During high school I really wanted to be a journalist. I loved writing and reporting the story. I wrote for my high school paper and then later in university I wrote for the university paper and in each of these experiences I had the opportunity to share narratives and stories I had investigated. Although I never pursued a career as a journalist, what fascinated me with this idea of being a reporter was sharing narratives and stories. This fascination continued during my masters, I read a book on narratives. In this book, the researcher Curtis (2006) reflected on how empowering narratives can be. Narratives have the potential to change. It is also through a narrative that we gain a better understanding of a social phenomenon. So you are probably wondering how does this relate back to this idea of a “learner?” It is quite simple actually. As a teacher, you can be the researcher and your students are the participants. Ask them questions and get to know their stories. When you have a better understanding of their learning needs, you can then plan more purposefully.

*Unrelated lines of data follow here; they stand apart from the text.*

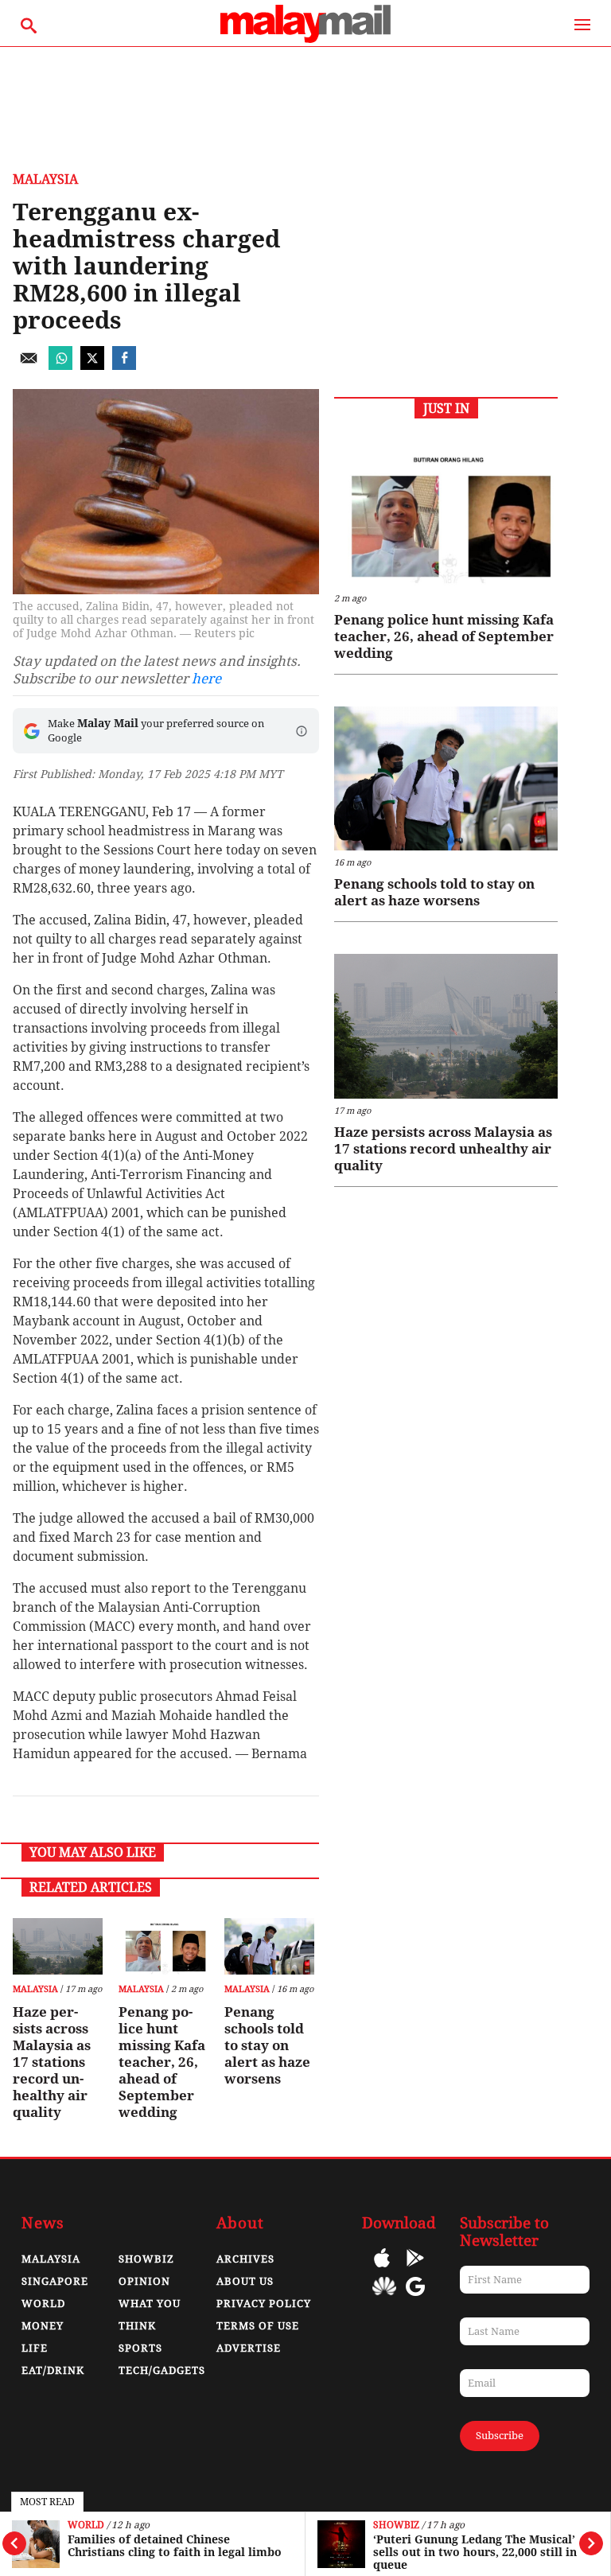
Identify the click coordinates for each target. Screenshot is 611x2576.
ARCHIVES (245, 2259)
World (86, 2525)
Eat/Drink (52, 2370)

One way to do this is to engage your kids in the narrative process. Encourage them to tell stories about themselves and become “storytellers.” It might be done multimodally and not necessarily in writing. They should sing it, dance it, or even paint it. However, have them express aspects of their life. Through these narratives you will learn a lot about your students. How they choose to tell these narratives (i.e. song, dance etc.) will tell you something about them as a learner. Perhaps they prefer singing to writing. Or maybe they just love to paint. These are all aspects that can be incorporated into your lessons. It seems simple right? However, you are wondering how can I do this?
For the elementary teacher, it might start with taking time out of each day to have a “talking circle” and encouraging your students to share a story from the day. You might provide your students with sketchbooks and encourage them to reflect via different modes (i.e. pictures, words, etc.) about the stories they see around them. You might even get all your kids to create digital journals, encouraging your students to note “stories” in their surroundings. Perhaps you will set up Twitter accounts and get your kids to “tweet” out their stories using hashtags etc.. I was really inspired by this TED talk recently about Twitter stories.
It is also an excellent way of getting your kids to tell their narratives and for you to get to know your learners.